Now let's dive into the details a bit more.  `where` takes 2 arguments:

1. The name of a column.  `where` finds rows where that column's values meet some criterion.
2. A predicate that describes the criterion that the column needs to meet.

The predicate in the example above called the function `are.equal_to` with the value we wanted, 'North Carolina'.  We'll see other predicates soon. 

`where` returns a table that's a copy of the original table, but **with only the rows that meet the given predicate**.
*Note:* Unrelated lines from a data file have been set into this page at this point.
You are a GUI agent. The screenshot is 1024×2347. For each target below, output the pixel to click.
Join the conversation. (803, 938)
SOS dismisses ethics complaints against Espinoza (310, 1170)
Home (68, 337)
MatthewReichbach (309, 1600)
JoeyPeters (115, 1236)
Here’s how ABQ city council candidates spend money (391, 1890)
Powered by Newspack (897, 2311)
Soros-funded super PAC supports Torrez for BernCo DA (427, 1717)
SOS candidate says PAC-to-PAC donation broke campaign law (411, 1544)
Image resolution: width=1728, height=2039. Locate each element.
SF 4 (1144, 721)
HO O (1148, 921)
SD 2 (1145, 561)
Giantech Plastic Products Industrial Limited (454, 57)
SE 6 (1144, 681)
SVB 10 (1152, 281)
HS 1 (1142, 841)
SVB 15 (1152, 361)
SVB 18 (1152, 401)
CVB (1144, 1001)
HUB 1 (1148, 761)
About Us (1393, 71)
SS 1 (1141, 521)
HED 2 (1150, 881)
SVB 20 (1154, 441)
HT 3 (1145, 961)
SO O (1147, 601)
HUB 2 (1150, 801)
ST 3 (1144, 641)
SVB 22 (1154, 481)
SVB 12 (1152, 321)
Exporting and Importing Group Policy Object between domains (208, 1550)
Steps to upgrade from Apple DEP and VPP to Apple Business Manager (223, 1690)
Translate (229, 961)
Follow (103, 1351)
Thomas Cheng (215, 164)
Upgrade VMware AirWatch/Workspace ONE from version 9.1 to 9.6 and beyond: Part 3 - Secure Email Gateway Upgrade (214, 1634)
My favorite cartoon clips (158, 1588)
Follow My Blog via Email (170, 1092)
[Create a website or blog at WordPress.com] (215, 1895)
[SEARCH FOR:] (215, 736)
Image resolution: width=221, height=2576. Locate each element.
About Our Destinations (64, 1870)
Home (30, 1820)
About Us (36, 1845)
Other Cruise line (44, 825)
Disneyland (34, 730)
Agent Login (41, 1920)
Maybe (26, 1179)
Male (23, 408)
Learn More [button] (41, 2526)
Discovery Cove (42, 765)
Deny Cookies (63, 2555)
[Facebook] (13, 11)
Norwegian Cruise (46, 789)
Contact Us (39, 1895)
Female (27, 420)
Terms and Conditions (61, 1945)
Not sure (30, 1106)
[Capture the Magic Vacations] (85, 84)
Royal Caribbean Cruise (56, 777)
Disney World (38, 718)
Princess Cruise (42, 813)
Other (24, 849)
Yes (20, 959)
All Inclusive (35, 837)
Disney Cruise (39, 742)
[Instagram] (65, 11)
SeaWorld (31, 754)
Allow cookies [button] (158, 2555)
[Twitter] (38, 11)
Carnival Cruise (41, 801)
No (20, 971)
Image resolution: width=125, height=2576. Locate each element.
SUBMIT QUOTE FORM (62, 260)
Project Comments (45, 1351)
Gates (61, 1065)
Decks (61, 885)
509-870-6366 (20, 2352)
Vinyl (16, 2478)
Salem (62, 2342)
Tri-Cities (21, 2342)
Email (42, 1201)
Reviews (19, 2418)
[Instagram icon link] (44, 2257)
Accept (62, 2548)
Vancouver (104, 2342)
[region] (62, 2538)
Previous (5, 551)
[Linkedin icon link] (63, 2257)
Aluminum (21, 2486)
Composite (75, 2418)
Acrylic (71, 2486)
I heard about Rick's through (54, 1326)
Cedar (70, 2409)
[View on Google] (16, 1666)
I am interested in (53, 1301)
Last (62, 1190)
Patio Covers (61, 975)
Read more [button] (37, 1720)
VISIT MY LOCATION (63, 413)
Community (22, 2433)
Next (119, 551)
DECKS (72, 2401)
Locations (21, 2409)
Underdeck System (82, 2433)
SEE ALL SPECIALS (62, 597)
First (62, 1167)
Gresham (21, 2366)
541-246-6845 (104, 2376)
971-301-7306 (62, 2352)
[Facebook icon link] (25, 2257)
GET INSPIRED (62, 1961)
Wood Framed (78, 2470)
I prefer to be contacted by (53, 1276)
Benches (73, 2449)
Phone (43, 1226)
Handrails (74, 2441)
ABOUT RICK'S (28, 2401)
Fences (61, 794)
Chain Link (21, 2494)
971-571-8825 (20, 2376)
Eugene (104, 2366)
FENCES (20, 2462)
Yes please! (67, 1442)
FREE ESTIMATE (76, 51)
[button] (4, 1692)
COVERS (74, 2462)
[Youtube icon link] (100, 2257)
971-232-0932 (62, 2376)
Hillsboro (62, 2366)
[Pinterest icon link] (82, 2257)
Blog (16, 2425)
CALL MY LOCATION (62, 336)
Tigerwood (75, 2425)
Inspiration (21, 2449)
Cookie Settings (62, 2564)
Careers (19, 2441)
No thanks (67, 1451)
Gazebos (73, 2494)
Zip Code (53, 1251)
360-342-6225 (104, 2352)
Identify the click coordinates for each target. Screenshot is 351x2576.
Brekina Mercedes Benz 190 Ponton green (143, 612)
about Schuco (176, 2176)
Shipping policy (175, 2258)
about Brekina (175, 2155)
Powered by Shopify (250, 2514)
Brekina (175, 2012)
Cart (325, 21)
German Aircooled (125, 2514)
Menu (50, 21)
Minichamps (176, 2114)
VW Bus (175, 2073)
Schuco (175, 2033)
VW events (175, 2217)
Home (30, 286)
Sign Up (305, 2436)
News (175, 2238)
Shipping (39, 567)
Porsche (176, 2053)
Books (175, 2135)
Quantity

**Question 2.6.** Use `nc_farmers_markets` to create a table called `oc_markets` containing farmers' markets in Orange County, North Carolina
<!--
BEGIN QUESTION
name: q36
-->

In [213]:
oc_markets = nc_farmers_markets.where('County', are.equal_to('Orange')).where('State', are.equal_to('North Carolina'))
oc_markets

MarketName,city,County,State,zip,x,y
Carrboro Farmers' Market,Carrboro,Orange,North Carolina,27510,-79.0776,35.9109
Eno River Farmers Market in Downtown Hillsborough,Hillsborough,Orange,North Carolina,27278,-79.0978,36.074
Hillsborough Farmers Market,Hillsborough,Orange,North Carolina,27278,-79.0807,36.0555
Southern Village Farmers Market,Chapel Hill,Orange,North Carolina,27517,-79.0659,35.881
The Chapel Hill Farmers' Market,Chapel Hill,Orange,North Carolina,27514,-79.0294,35.9275


Recognize any of them?

So far we've only been using `where` with the predicate that requires finding the values in a column to be *exactly* equal to a certain value. However, there are many other predicates. Here are a few:

|Predicate|Example|Result|
|-|-|-|
|`are.equal_to`|`are.equal_to(50)`|Find rows with values equal to 50|
|`are.not_equal_to`|`are.not_equal_to(50)`|Find rows with values not equal to 50|
|`are.above`|`are.above(50)`|Find rows with values above (and not equal to) 50|
|`are.above_or_equal_to`|`are.above_or_equal_to(50)`|Find rows with values above 50 or equal to 50|
|`are.below`|`are.below(50)`|Find rows with values below 50|
|`are.between`|`are.between(2, 10)`|Find rows with values above or equal to 2 and below 10|

## 3. Analyzing a dataset

Now that you're familiar with table operations, let’s answer more questions using this data!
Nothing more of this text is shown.